The new 2013 WHO Consolidated Guidelines on the Use of Antiretroviral Drugs for Treating and Preventing HIV Infection were released today at the 7thIAS Conference on HIV Pathogenesis, Treatment and Prevention. The updated guidelines call for immediate ART for all HIV-infected children under five years of age, regardless of clinical or immunological status, which will greatly broaden the paediatric HIV patient population on treatment and thus increase demand. Importantly, the guidelines also recommend the use of potent protease inhibitor-based first-line ARV regimens, ideally in a fixed-dose combination (FDC), for all children under three years old.

‘The new international guidelines call for getting many more young kids with HIV on the best treatment with no delay’, said Dr Bernard Pécoul, Executive Director of DNDi. ‘‘We are reassured that the pediatric ARV formulation we are striving to deliver to babies and toddlers with HIV is completely aligned with the WHO’s new recommendations.’

Welcoming the new international HIV guidelines, Dr Jaideep A Gogtay, Chief Medical Officer of Cipla said, ‘Cipla reinforces its commitment towards HIV/AIDS and will continue to develop novel and child-friendly formulations to ensure wider access of ARV drugs to HIV-infected children.’

An estimated 3.3 millionchildren (<15 years old) live with HIV/AIDS, but only 28% of those in need of treatment are receiving it, compared with 54% of adults.

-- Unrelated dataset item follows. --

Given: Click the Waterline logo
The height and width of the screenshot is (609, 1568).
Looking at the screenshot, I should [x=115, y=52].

Without treatment, half of all HIV-positive children will die before the age of two, and 80% will die before they turn five years old.

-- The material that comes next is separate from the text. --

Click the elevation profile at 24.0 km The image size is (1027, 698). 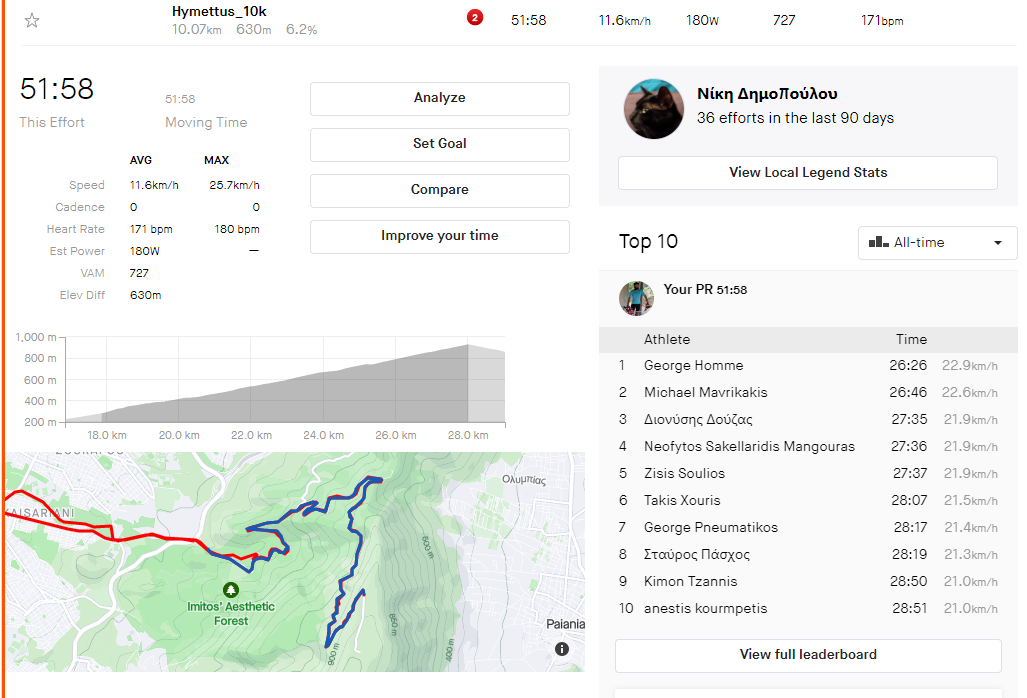[x=323, y=400]
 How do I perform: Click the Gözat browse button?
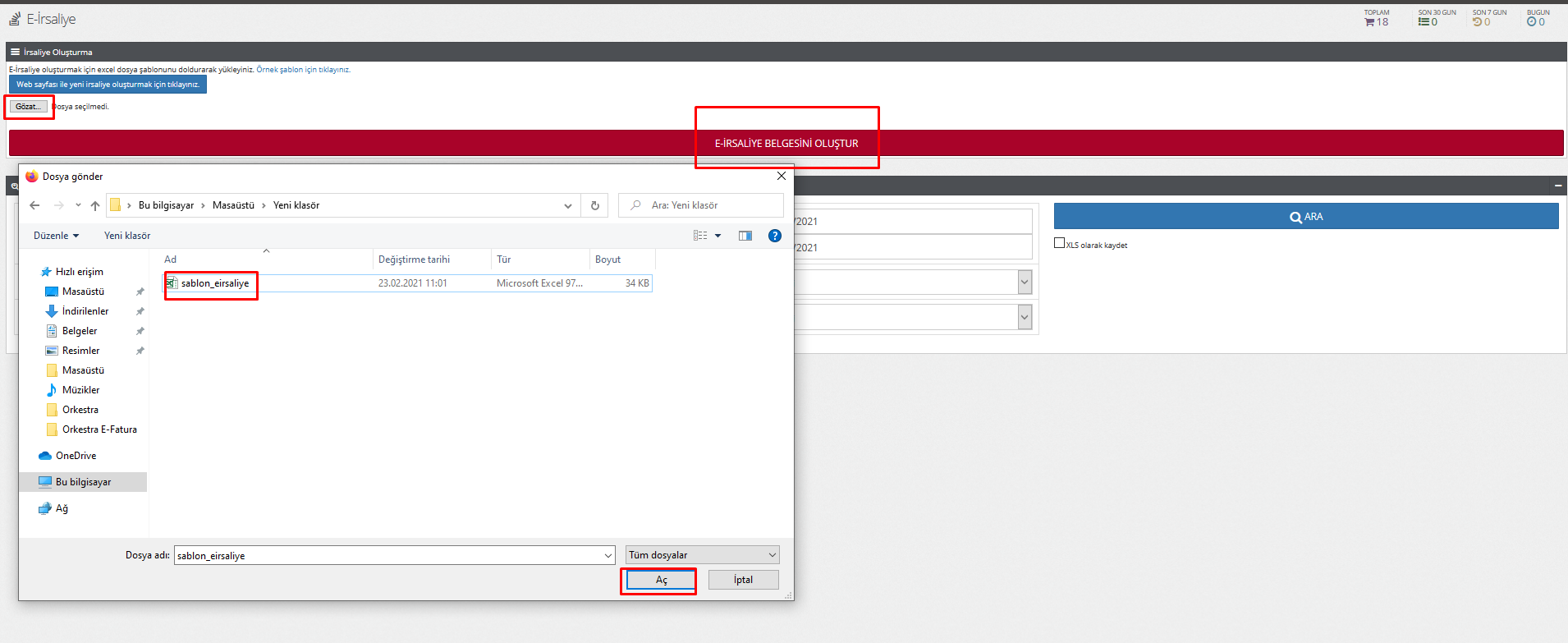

DNDi entered the field of paediatric HIV in 2011 due to the critical unmet need of an appropriate ARV formulation for infants and young children. Current formulations of protease inhibitors for children too young to swallow tablets are in an alcohol-based liquid form. These formulations taste terrible, are difficult to store and transport, and require refrigeration, which is a hindrance in many developing countries. Additionally, administering the correct dose of medicine is challenging since it involves measuring precise amounts of various liquid formulations, which risks errors in dosing. Undesirable interactions with drugs for tuberculosis, the most common co-infection with HIV, pose further challenges.

To fulfill the need for better paediatric formulations, DNDi is partnering with the Indian drug manufacturer Cipla Ltd. to develop two 4-in-1 ARV FDCs designed specifically for children under three years of age, or until they are able to swallow tablets. This new formulation comprises tiny granules, which fit into a capsule that can be opened to spread the medicine onto soft food or be mixed with milk. The ARVs are ‘taste-masked’, require no refrigeration, and are easy to dose according to the child’s weight.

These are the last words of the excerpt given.